Given task: Rewrite the listing starting at the line that contains "You are a GUI" and ending at the line that contains "tap(101, 1270)", swapping "Screen dimensions" for "Display size" and leaving everything else unchanged. Leave the pictures out.

Records for this exercise:
··········

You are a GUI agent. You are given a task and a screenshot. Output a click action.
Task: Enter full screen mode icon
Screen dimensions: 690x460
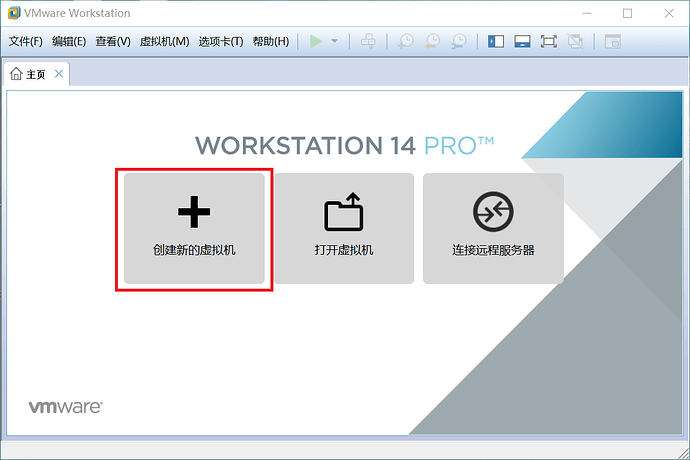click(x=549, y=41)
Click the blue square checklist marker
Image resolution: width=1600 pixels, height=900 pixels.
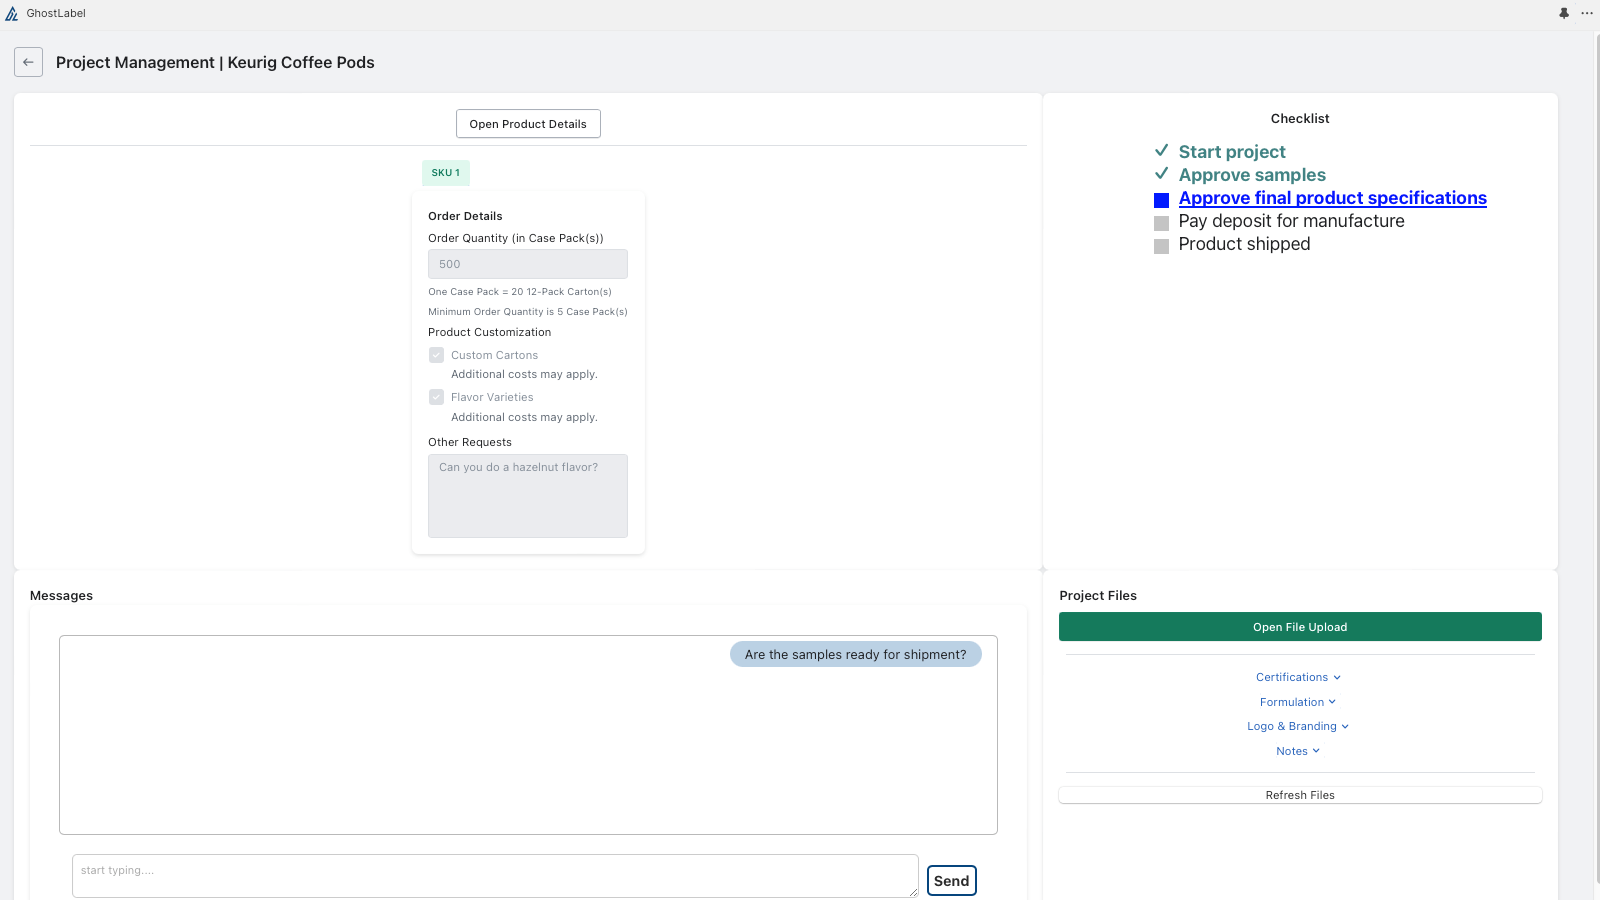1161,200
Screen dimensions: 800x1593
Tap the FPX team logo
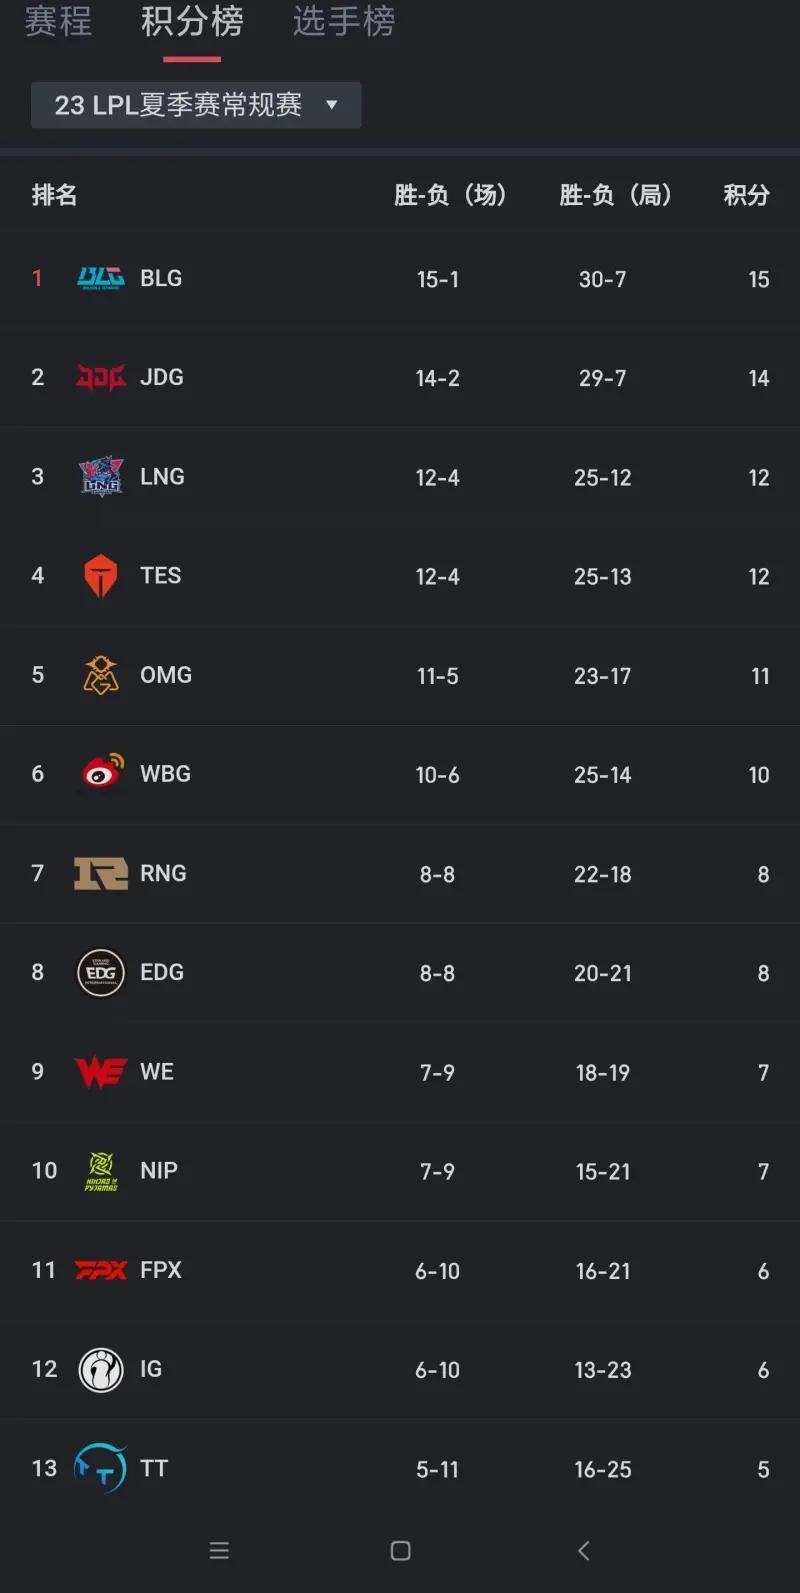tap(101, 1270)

··········

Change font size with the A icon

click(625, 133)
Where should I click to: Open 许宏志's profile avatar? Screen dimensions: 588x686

··········

Task response:
You are a GUI agent. You are given a task and a screenshot. Output a click action.
Task: Enter full screen mode icon
Display size: 690x460
click(x=549, y=41)
Click the blue square checklist marker
Image resolution: width=1600 pixels, height=900 pixels.
1161,200
Display size: 800x1593
Tap the FPX team logo
tap(101, 1270)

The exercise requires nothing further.